もし自分がプロデューサーじゃなくて、クリエイターとして作りたいものがもっとあったとしたら、まず自分でそれを作ろうと頑張ったと思います。だけど最初にタツノコに入って制作進行の仕事をしたときに、自分はクリエイターのように実際にプレーする側と、プロデューサーのようにプレーする環境を作る側だったら、後者の方がやりたいというか、自分を生かせる道なのかなと思ったんです。そちらの方が向いてると思ったし、やってて楽しいし、力も出せたんですよね。
クリエイターになりたいという欲求はなかったか? うーん……(約15秒間の思考)……そういう強い思いはあまりなかったですね。監督になりたいとか、芸術的な作品を作りたいという気持ちはないです。それにはあまり魅力を感じないというか、つまらないだろうと思いますね。
でも急に絵がうまくなってアニメーターになりたいって思ったことはありますよ。なぜなら会社経営なんて大変なことをしなくて済むから。ひとりで完結できるから。でもそれはそれで大変だろうなとは思いますけどね(笑)。

指示
上記の引用文から、「もし自分がプロデューサーじゃ」から「まらないだろうと思いますね。」までの部分を、両端の語句も含めて一字一句違えずに再掲してください。

表示データ
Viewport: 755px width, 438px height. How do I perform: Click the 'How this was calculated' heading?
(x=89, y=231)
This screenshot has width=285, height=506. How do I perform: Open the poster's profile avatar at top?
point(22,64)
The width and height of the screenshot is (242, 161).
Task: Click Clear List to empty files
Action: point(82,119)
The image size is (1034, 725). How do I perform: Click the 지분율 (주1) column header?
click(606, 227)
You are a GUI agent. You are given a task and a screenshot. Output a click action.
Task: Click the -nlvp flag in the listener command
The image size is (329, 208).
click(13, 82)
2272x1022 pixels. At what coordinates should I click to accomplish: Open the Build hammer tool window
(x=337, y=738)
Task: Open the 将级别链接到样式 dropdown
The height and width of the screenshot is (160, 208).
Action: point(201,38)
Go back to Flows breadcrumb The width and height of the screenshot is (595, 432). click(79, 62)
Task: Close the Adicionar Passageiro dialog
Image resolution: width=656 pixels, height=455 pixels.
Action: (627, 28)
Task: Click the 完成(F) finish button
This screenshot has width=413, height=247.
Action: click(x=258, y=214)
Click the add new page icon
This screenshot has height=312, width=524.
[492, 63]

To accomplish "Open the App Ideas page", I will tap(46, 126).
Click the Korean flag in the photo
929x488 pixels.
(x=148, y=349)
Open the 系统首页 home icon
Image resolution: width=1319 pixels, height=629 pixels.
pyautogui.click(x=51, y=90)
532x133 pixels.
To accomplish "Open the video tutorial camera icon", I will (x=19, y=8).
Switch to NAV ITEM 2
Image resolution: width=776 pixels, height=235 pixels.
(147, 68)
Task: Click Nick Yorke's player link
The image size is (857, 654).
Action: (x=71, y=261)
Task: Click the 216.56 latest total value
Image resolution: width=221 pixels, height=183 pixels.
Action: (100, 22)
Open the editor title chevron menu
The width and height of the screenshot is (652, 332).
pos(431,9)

回答全文
もし自分がプロデューサーじゃなくて、クリエイターとして作りたいものがもっとあったとしたら、まず自分でそれを作ろうと頑張ったと思います。だけど最初にタツノコに入って制作進行の仕事をしたときに、自分はクリエイターのように実際にプレーする側と、プロデューサーのようにプレーする環境を作る側だったら、後者の方がやりたいというか、自分を生かせる道なのかなと思ったんです。そちらの方が向いてると思ったし、やってて楽しいし、力も出せたんですよね。
クリエイターになりたいという欲求はなかったか? うーん……(約15秒間の思考)……そういう強い思いはあまりなかったですね。監督になりたいとか、芸術的な作品を作りたいという気持ちはないです。それにはあまり魅力を感じないというか、つまらないだろうと思いますね。